Category Archives: Mom’s Posts

The posts that Maddi’s Mom writes.

The following post is something that my wife wrote a year after Maddi had her open heart surgery and subsequent pacmaker surgery.


October 26, 2010 at 11:04pm

year later  I have been unable to sleep lately. My mind has been racing of thoughts about where we were a year ago. At about this time we were in the PICU at MMC trying to get some sleep and holding Madilynne as much as we could because we weren’t sure when we would be able to hold her again. Her 1st heart surgery was first thing the next morning. A couple nights before she was rushed to the PICU because she was having such a difficult time breathing. The doctors kept telling Shawn and I that we need to leave the hospital and try to get some rest. Were they crazy??? How can I leave my baby girl who is SO sick, how could I not be there if something happened? I had no intention of going anywhere.

The morning came all too quickly and our families all came to support us and sit with us in the waiting room for what felt like days! As they took Madilynne away to the OR, I remember feeling ok. This was just a walk in the park. Finally the doctor came out to let us know that it was over and it went great. He said there weren’t 2 holes like we had originally thought but my little angel had about 8 holes in her heart. They had to get her settled before we could see her. With a sigh of relief we waited and waited until the nurse came to get us to tell us we could see her.

Finally they came to get Shawn and I. We went in to the room and I just stared at her. She was so tiny in that big bed with more tubes and wires then I could count. Suddenly everything in my chest hurt, a hurt like I had never felt before, it was almost as if I was laying there and could feel every inch of her pain. I left the room as my stomach turned and went to the waiting room. That feeling of ok I had that morning was gone. I lost it! Totally fell apart. I ran out of the hospital and outside were I tried to catch my breath and I couldn’t. The pain was so real! The physical pain in my chest was so intense. I remember sitting out there for a long time waiting for the pain to go away. I pulled myself together and went back inside. I tried to digest what was being said to us by nurses and doctors. I gently touched her, with great fear I might add and then sat by her bed as much as I could. A week later was another heart surgery to have her pace maker put in. More anxiety and more waiting but I must say the 2nd was nothing like the 1st. One day while still in PICU I called the nurse in because I was concerned that she seemed so red in color to me. The nurse patted me on the back and whispered in my ear…”That is what color she is supposed to be”.

I look back at all the pictures posted on here and the comments that went with them and smile. It amazed me that during such a troubling time the support was just as surreal as the surgery. My daughter has been through more in her life then any child should have to go through but she does it all with a smile. She has taught me so much and I am so grateful and proud to call her my Madilynne!

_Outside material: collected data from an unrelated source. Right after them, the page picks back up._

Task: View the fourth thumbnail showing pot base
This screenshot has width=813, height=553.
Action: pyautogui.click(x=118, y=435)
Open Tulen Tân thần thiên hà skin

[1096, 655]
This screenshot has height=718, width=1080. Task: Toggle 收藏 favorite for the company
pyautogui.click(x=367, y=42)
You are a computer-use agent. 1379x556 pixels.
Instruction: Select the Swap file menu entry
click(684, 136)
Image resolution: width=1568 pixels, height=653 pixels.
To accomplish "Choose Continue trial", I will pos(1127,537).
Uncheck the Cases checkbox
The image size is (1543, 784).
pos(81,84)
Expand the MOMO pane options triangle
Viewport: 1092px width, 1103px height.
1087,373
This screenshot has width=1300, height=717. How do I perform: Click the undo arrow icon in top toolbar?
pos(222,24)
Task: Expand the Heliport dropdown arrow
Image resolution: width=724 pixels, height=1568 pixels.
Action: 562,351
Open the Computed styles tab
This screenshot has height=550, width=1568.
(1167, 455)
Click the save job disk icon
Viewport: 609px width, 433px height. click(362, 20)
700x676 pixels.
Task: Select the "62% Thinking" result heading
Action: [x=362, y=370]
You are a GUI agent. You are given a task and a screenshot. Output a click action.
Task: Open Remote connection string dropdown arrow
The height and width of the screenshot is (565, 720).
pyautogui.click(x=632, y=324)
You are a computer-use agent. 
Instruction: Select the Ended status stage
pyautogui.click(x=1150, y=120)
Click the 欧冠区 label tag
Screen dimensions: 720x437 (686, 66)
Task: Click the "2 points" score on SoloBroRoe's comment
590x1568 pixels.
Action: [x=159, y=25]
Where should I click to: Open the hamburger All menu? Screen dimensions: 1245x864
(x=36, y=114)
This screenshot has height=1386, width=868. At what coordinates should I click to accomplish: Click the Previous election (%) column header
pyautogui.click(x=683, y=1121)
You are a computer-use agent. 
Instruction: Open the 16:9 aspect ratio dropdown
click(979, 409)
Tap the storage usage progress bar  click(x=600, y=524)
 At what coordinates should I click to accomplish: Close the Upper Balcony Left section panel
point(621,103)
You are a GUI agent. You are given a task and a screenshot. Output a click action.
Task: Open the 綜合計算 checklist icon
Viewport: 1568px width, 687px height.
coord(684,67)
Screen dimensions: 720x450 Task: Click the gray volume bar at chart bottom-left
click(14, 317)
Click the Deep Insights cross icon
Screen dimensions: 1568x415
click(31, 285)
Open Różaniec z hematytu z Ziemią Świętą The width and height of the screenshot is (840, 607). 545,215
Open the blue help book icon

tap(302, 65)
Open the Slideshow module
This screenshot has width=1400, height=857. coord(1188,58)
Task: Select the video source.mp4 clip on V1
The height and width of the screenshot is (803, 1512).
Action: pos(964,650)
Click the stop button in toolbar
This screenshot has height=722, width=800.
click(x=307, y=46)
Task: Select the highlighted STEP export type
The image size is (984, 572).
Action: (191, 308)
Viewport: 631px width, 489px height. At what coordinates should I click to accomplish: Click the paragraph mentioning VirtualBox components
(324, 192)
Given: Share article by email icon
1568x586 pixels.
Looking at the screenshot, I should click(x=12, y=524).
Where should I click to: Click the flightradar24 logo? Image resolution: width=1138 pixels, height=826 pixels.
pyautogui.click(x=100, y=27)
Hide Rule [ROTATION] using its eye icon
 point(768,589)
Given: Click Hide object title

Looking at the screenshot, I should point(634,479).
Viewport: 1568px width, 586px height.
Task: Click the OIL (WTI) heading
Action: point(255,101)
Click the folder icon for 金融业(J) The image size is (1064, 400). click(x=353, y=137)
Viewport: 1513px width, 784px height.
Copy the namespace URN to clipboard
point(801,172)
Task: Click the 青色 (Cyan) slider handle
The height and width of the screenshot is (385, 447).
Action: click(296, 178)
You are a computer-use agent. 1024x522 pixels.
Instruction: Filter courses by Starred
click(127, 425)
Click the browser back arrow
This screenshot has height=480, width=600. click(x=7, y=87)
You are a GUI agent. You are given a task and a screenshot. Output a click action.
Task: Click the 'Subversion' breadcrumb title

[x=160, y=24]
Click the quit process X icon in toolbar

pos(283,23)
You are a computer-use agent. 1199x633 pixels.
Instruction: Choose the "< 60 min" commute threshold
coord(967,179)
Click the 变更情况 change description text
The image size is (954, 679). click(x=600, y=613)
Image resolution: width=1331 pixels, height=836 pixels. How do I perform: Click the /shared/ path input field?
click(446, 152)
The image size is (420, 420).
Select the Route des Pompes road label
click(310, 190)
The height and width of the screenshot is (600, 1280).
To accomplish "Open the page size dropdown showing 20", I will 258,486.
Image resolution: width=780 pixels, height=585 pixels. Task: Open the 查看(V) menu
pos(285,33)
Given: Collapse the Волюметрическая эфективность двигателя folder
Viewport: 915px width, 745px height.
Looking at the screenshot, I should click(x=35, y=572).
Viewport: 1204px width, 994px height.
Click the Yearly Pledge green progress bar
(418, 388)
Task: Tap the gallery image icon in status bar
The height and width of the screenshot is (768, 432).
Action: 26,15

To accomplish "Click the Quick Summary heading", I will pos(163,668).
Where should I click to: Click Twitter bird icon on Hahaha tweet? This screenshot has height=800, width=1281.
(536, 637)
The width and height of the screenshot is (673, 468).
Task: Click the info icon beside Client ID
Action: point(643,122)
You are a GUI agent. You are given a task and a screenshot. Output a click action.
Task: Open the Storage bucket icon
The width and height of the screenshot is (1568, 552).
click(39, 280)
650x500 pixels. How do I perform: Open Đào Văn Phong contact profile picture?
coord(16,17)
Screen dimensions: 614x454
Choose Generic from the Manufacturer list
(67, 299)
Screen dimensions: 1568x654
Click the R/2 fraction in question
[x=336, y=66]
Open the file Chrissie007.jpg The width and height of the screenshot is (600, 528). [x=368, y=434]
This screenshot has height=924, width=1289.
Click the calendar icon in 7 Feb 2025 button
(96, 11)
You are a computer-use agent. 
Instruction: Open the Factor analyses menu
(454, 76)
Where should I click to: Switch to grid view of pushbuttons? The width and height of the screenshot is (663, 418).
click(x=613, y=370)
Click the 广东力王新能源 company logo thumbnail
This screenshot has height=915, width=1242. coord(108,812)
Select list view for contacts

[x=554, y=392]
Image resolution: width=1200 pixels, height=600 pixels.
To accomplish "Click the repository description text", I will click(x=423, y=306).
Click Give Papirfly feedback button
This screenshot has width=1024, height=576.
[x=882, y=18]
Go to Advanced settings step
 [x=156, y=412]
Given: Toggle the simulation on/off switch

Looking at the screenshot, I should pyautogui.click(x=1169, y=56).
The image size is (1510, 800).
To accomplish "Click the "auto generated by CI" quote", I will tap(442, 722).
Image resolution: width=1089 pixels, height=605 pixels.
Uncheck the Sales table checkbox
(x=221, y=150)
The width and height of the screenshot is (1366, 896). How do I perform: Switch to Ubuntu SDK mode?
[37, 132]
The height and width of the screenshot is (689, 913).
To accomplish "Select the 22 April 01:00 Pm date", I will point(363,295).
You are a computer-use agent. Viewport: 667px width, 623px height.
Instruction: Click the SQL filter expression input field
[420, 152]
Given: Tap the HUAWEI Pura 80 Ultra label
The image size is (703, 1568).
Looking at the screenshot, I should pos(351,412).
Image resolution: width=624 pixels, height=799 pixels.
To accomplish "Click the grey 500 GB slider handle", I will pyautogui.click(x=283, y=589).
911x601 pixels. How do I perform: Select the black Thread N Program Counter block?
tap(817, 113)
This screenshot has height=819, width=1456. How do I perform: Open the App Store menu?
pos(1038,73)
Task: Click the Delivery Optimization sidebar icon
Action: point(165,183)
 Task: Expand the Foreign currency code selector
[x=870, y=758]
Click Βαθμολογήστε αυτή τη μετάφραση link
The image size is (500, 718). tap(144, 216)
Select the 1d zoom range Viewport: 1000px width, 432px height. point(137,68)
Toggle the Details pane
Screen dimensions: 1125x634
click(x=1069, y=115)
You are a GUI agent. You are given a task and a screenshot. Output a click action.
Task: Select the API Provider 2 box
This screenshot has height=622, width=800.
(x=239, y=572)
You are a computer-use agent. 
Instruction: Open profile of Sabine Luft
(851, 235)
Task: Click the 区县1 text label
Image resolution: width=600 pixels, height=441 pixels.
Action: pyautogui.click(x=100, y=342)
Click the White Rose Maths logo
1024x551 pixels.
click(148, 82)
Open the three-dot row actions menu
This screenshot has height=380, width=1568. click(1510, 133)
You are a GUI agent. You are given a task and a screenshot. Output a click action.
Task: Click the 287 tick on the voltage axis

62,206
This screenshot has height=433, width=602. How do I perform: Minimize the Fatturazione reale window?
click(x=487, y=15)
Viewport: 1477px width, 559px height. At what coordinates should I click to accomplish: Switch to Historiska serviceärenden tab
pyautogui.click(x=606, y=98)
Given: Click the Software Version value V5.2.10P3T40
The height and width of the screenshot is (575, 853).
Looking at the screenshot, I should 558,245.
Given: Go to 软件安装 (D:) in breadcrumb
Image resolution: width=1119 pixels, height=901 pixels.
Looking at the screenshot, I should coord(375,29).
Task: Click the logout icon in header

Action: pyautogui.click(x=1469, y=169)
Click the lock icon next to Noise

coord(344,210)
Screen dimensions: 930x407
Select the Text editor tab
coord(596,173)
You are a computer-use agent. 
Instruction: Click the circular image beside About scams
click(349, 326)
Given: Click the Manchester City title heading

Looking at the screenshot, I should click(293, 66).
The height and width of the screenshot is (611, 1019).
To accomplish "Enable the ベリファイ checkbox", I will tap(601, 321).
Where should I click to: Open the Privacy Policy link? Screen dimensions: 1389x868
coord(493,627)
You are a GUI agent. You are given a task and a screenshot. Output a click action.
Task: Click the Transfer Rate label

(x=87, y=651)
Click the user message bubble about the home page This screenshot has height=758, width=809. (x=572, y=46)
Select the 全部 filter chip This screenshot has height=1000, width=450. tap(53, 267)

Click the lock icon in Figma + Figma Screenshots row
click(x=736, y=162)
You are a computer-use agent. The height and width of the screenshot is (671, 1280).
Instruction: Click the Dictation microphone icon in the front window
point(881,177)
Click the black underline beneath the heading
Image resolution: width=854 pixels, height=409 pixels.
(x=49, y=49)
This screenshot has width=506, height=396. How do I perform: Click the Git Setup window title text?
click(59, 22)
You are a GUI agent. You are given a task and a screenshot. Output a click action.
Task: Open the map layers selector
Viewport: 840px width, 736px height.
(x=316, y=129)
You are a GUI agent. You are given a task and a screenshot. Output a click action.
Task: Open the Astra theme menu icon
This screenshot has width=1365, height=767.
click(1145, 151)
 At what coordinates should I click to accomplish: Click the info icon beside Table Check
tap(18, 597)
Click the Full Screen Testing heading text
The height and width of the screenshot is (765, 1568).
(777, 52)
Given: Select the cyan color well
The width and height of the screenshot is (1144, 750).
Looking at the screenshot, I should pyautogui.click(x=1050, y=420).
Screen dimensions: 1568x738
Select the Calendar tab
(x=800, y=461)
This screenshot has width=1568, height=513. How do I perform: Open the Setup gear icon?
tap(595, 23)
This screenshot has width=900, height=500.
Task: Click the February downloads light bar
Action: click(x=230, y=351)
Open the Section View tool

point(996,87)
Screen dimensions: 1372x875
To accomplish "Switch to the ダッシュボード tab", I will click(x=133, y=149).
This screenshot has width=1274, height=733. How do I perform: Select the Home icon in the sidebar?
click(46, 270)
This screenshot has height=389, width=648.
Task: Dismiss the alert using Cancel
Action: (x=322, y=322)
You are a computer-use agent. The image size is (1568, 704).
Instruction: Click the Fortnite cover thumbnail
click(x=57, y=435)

A year later she is so full of life and energy! It is amazing to me how far she has come. Her teeth are almost through and we are so close to mastering sitting. She is still working on the eating thing and getting better at it day by day. Again thanks to all our family and friends for all the love, support, and prayers!

year later 2

Now I might be able to sleep tonight!


How I felt when we found out!

No Shawn and I aren’t really going to Holland…physically, but we are going to embark on a life long adventure….this poem really explains it better then I EVER could. We found out that Madilynne has Downs Syndrome.

Welcome To Holland
Emily Perl Kingsley

I am often asked to describe the experience of raising a child with a disability – to try to help people who have not shared that unique experience to understand it, to imagine how it would feel. It’s like this……

When you’re going to have a baby, it’s like planning a fabulous vacation trip – to Italy. You buy a bunch of guide books and make your wonderful plans. The Coliseum. The Michelangelo David. The gondolas in Venice. You may learn some handy phrases in Italian. It’s all very exciting.

After months of eager anticipation, the day finally arrives. You pack your bags and off you go. Several hours later, the plane lands. The stewardess comes in and says, “Welcome to Holland.”

“Holland?!?” you say. “What do you mean Holland?? I signed up for Italy! I’m supposed to be in Italy. All my life I’ve dreamed of going to Italy.”

But there’s been a change in the flight plan. They’ve landed in Holland and there you must stay.

The important thing is that they haven’t taken you to a horrible, disgusting, filthy place, full of pestilence, famine and disease. It’s just a different place.

So you must go out and buy new guide books. And you must learn a whole new language. And you will meet a whole new group of people you would never have met.

It’s just a different place. It’s slower-paced than Italy, less flashy than Italy. But after you’ve been there for a while and you catch your breath, you look around…. and you begin to notice that Holland has windmills….and Holland has tulips. Holland even has Rembrandts.

But everyone you know is busy coming and going from Italy… and they’re all bragging about what a wonderful time they had there. And for the rest of your life, you will say “Yes, that’s where I was supposed to go. That’s what I had planned.”

And the pain of that will never, ever, ever, ever go away… because the loss of that dream is a very very significant loss.

But… if you spend your life mourning the fact that you didn’t get to Italy, you may never be free to enjoy the very special, the very lovely things … about Holland.